**WHAT TO PRODUCE**
Once the line containing "Task: Toggle show" is found in the entries below, restate it and each following line word for word, stopping after the line containing "You are a computer-use agent. Screen".
====================
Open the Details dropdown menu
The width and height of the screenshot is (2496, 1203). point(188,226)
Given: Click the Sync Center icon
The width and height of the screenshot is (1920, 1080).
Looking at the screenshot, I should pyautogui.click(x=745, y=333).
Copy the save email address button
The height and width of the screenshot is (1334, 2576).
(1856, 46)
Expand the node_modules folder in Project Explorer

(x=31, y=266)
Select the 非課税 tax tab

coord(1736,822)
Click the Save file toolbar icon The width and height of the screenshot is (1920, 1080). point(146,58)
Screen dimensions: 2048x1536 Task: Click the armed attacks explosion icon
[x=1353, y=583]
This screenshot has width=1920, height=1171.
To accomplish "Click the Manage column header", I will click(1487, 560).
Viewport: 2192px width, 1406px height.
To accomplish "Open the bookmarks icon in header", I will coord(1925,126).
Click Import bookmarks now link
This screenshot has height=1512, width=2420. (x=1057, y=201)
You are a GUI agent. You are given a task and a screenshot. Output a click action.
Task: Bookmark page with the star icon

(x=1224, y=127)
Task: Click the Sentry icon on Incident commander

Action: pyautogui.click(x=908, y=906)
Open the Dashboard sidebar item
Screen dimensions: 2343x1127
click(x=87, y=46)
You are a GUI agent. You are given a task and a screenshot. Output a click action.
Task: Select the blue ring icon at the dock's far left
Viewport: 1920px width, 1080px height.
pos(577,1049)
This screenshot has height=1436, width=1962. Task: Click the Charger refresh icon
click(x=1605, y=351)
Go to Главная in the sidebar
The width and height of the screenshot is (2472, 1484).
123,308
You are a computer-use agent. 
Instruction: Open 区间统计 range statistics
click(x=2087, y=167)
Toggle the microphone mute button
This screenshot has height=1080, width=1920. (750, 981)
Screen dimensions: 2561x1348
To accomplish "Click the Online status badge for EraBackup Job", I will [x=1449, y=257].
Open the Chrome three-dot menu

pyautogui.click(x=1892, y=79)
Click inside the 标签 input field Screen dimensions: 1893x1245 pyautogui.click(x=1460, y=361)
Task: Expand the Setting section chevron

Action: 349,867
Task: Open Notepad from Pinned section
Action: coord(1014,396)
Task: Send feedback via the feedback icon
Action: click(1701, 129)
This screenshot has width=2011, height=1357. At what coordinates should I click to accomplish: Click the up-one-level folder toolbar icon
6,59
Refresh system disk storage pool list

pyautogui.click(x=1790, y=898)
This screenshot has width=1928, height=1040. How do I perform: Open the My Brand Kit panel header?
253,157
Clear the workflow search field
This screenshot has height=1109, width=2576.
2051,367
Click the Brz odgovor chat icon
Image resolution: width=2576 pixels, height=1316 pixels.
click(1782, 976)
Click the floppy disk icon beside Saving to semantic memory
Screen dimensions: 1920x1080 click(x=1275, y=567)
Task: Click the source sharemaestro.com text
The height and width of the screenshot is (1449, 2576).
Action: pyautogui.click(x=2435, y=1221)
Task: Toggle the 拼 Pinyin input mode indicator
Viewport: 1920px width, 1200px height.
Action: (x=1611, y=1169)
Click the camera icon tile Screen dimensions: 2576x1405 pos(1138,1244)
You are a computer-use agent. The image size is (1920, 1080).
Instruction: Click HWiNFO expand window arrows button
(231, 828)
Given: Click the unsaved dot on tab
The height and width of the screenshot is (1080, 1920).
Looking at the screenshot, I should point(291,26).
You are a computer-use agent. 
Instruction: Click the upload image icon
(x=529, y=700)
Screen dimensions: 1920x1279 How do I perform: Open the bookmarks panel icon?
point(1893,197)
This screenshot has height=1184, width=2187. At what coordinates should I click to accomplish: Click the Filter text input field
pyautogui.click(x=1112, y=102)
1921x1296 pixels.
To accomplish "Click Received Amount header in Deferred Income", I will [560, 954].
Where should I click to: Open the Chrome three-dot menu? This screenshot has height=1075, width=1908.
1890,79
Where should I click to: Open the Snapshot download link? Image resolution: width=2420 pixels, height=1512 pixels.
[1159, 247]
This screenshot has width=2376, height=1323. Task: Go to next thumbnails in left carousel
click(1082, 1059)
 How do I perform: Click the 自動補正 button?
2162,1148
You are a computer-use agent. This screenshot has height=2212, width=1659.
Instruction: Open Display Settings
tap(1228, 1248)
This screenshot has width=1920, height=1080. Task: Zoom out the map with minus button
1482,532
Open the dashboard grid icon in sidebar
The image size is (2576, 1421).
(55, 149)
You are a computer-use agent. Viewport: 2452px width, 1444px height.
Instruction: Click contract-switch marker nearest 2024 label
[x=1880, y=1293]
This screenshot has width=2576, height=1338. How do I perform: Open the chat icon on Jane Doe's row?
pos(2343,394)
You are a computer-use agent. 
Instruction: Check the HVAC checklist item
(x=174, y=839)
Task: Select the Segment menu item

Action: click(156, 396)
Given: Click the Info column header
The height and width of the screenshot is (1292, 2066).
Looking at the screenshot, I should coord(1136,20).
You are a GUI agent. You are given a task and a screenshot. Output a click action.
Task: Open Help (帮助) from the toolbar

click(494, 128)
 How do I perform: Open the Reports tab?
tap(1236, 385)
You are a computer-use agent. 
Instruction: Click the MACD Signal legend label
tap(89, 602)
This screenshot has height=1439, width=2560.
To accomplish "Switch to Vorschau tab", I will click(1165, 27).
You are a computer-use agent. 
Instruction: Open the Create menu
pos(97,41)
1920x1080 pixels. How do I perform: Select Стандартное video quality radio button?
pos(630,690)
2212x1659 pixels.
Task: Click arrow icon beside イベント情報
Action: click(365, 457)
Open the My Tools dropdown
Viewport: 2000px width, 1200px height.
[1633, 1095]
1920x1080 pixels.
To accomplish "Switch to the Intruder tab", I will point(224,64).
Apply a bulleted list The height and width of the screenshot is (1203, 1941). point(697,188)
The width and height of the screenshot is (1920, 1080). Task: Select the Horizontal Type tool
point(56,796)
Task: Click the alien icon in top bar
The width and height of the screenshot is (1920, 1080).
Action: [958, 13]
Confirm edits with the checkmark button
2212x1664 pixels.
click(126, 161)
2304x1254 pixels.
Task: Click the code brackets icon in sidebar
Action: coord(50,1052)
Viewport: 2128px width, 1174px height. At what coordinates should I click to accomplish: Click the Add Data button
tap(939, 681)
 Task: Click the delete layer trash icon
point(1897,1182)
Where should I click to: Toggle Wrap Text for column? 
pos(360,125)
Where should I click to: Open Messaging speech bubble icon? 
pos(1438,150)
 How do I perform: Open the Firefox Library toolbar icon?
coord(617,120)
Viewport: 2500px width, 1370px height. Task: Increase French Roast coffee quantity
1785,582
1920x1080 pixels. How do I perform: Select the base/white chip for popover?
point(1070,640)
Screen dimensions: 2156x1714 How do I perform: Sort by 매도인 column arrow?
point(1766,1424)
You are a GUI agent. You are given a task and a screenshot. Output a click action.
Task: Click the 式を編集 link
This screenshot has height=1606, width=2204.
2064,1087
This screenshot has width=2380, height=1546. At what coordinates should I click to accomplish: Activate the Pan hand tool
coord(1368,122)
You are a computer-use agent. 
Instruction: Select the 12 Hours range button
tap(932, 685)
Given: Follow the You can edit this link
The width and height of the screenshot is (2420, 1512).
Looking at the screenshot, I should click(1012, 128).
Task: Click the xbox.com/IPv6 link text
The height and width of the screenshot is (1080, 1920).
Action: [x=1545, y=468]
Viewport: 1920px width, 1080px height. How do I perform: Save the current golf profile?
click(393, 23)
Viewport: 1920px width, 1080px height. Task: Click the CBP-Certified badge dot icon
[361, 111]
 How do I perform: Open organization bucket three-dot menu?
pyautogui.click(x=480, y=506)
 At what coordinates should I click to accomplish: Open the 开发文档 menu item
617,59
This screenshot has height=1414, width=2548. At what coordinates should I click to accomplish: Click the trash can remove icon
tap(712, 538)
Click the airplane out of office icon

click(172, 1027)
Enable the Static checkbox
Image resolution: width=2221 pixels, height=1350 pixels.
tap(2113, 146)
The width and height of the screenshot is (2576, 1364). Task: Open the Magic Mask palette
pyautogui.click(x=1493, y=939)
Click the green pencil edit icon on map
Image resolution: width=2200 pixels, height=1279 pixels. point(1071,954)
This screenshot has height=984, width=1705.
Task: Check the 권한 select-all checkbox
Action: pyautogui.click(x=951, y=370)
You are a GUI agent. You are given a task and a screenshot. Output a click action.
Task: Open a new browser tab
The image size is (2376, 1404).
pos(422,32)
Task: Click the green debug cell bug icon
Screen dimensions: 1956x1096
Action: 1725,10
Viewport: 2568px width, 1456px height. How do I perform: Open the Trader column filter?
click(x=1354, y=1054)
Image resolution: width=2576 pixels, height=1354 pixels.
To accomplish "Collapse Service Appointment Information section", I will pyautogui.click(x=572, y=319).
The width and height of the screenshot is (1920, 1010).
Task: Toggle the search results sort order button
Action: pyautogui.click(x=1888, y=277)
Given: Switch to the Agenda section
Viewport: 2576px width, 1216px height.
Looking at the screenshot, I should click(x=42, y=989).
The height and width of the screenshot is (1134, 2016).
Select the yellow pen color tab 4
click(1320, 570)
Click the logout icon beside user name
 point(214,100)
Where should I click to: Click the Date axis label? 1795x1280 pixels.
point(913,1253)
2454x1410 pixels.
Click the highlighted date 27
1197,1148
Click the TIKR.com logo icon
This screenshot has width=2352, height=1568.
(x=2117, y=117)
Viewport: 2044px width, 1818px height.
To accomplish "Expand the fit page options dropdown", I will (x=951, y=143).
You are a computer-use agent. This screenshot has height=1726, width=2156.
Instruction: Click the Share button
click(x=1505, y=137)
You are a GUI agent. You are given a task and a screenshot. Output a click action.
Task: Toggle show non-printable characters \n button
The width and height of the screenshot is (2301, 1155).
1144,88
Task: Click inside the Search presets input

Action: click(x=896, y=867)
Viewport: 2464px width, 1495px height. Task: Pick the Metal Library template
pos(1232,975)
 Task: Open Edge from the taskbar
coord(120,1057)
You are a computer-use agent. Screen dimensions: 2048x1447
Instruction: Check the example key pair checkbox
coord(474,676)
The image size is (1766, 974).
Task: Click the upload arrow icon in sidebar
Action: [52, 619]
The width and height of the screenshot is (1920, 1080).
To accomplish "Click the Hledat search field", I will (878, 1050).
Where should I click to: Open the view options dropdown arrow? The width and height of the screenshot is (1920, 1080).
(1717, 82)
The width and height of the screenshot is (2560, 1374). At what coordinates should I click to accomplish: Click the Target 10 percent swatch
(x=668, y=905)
====================
**WRITTEN ANSWER**
Task: Toggle show non-printable characters \n button
The width and height of the screenshot is (2301, 1155).
1144,88
Task: Click inside the Search presets input

Action: click(x=896, y=867)
Viewport: 2464px width, 1495px height. Task: Pick the Metal Library template
pos(1232,975)
 Task: Open Edge from the taskbar
coord(120,1057)
You are a computer-use agent. Screen dimensions: 2048x1447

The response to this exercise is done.